**Description of the task:**
What lines below contain the word "computer"? Please pull each one out.

**Saved entries:**
= = = =

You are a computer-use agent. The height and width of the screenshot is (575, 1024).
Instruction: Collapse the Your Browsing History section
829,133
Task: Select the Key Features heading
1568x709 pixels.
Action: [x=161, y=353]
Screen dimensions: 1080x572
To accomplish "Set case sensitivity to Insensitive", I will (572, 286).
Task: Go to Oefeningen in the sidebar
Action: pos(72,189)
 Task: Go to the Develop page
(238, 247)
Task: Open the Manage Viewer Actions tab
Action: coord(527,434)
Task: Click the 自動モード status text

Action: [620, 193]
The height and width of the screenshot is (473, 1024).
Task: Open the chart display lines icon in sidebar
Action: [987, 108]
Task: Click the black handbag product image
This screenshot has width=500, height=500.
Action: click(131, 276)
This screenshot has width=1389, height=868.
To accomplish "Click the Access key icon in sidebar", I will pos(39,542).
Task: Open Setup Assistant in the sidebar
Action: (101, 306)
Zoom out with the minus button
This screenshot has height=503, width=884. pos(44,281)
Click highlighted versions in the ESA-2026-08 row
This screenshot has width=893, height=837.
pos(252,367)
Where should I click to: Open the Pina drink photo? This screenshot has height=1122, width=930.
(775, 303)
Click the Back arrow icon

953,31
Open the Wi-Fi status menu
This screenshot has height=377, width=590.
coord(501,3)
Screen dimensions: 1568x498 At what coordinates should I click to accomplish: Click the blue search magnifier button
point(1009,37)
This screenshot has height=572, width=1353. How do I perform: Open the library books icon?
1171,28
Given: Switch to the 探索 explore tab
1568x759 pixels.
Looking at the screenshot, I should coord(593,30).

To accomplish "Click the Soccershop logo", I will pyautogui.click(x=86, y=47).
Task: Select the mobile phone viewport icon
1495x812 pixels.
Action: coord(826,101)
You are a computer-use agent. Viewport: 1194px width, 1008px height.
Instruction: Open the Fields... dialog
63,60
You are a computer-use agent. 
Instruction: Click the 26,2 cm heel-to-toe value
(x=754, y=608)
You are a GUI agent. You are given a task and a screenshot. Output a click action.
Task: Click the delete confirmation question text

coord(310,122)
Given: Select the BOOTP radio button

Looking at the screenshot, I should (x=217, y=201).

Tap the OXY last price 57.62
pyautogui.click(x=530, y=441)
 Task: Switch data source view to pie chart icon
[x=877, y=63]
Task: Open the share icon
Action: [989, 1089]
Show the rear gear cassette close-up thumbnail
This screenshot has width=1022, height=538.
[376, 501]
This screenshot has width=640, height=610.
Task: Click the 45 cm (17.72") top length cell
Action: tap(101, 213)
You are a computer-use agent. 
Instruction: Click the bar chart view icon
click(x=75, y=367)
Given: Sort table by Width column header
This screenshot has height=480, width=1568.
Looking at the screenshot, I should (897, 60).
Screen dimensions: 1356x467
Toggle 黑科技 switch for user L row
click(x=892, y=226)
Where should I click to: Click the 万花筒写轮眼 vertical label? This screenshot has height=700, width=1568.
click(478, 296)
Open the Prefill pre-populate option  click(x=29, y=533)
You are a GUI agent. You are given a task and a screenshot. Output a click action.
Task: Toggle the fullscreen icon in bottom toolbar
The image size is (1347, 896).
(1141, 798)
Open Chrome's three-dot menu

= = = =

**Exercise response:**
You are a computer-use agent. The height and width of the screenshot is (575, 1024).
You are a computer-use agent. Viewport: 1194px width, 1008px height.
You are a computer-use agent. 
You are a computer-use agent. 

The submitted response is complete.